■ Work item
Find all lines with the word "Guide" in the material, then copy them.
* * *
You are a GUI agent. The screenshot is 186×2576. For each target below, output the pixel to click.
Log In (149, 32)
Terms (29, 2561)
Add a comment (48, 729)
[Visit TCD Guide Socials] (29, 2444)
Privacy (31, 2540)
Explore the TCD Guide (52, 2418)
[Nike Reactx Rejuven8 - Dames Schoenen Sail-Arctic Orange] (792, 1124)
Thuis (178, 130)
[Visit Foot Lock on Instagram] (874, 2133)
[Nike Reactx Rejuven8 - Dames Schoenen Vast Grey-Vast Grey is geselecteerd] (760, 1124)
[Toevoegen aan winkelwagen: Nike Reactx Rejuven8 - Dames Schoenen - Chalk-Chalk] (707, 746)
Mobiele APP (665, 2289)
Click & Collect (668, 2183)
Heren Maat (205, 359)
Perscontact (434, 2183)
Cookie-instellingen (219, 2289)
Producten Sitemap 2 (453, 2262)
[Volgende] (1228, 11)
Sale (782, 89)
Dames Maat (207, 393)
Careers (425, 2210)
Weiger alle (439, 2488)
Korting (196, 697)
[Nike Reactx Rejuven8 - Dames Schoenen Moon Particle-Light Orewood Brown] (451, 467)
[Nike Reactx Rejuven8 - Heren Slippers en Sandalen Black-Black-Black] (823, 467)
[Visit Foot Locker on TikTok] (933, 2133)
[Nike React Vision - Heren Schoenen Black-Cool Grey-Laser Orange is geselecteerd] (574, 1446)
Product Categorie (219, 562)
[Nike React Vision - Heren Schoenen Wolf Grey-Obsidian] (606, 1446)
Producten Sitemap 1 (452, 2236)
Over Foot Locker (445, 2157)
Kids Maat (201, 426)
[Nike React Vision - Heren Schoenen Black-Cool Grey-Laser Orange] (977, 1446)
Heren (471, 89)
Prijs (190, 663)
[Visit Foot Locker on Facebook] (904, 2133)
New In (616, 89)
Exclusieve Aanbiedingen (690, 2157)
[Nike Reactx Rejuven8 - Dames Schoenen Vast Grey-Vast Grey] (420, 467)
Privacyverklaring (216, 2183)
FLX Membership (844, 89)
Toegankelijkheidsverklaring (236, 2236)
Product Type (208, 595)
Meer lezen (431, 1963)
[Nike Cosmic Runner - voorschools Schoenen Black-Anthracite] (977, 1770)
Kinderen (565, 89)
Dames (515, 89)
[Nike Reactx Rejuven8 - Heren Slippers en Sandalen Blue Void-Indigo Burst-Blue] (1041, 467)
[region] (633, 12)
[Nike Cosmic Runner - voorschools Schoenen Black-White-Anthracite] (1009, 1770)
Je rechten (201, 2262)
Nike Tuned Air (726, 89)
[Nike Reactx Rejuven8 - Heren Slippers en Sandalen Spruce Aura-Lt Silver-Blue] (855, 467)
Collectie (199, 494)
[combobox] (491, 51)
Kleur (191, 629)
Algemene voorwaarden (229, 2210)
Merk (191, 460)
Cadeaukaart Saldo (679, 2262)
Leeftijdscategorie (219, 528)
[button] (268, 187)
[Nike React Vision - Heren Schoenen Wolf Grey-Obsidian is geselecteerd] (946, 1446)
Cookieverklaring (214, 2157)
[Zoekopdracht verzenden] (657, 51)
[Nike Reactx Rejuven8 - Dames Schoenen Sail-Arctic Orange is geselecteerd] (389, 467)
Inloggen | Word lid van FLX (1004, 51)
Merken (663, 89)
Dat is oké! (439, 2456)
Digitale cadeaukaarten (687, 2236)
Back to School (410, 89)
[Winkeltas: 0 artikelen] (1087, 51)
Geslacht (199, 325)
* * *
■ Finished exercise
[Visit TCD Guide Socials] (29, 2444)
Explore the TCD Guide (52, 2418)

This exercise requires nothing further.